Copy out exactly the lines that begin with the one containing "Screen dimensions: 1924x1150" and continue until the last line of the material.

************

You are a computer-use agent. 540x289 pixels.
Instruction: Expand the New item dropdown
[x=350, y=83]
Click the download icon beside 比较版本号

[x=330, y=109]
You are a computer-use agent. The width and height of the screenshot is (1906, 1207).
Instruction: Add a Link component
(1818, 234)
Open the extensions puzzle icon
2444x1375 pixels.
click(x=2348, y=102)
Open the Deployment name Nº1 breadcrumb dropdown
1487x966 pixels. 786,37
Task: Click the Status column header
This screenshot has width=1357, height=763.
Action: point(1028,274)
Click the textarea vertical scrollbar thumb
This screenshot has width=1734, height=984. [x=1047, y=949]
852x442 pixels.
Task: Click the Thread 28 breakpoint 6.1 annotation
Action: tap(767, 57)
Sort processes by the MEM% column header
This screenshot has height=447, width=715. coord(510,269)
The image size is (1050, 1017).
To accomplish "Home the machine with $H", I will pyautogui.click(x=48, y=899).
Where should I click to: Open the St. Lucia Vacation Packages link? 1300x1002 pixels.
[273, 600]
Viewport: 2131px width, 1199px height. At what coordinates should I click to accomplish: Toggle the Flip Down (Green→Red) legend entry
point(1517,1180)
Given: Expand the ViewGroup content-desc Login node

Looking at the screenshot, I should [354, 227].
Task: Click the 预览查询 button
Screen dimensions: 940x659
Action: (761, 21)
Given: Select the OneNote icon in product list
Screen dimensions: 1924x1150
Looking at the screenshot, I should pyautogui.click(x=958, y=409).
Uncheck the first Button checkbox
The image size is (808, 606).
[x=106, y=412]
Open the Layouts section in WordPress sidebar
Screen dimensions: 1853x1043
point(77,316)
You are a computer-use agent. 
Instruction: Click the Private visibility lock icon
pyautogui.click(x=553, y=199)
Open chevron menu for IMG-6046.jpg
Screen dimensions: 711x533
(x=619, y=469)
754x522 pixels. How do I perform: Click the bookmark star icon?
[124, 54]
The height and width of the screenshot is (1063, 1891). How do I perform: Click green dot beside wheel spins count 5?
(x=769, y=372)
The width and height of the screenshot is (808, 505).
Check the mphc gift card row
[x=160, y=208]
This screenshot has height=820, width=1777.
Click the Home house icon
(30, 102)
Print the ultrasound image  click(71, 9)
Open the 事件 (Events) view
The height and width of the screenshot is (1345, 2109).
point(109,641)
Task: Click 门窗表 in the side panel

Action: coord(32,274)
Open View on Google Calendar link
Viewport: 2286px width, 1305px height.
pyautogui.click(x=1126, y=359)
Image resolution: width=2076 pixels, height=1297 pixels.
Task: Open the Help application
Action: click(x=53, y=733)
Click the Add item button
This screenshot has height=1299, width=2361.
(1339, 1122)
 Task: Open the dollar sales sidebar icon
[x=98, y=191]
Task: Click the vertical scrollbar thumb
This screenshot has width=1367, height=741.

************

* _Completed exercise_:
Screen dimensions: 1924x1150
Looking at the screenshot, I should pyautogui.click(x=958, y=409).
Uncheck the first Button checkbox
The image size is (808, 606).
[x=106, y=412]
Open the Layouts section in WordPress sidebar
Screen dimensions: 1853x1043
point(77,316)
You are a computer-use agent. 
Instruction: Click the Private visibility lock icon
pyautogui.click(x=553, y=199)
Open chevron menu for IMG-6046.jpg
Screen dimensions: 711x533
(x=619, y=469)
754x522 pixels. How do I perform: Click the bookmark star icon?
[124, 54]
The height and width of the screenshot is (1063, 1891). How do I perform: Click green dot beside wheel spins count 5?
(x=769, y=372)
The width and height of the screenshot is (808, 505).
Check the mphc gift card row
[x=160, y=208]
This screenshot has height=820, width=1777.
Click the Home house icon
(30, 102)
Print the ultrasound image  click(71, 9)
Open the 事件 (Events) view
The height and width of the screenshot is (1345, 2109).
point(109,641)
Task: Click 门窗表 in the side panel

Action: coord(32,274)
Open View on Google Calendar link
Viewport: 2286px width, 1305px height.
pyautogui.click(x=1126, y=359)
Image resolution: width=2076 pixels, height=1297 pixels.
Task: Open the Help application
Action: click(x=53, y=733)
Click the Add item button
This screenshot has height=1299, width=2361.
(1339, 1122)
 Task: Open the dollar sales sidebar icon
[x=98, y=191]
Task: Click the vertical scrollbar thumb
This screenshot has width=1367, height=741.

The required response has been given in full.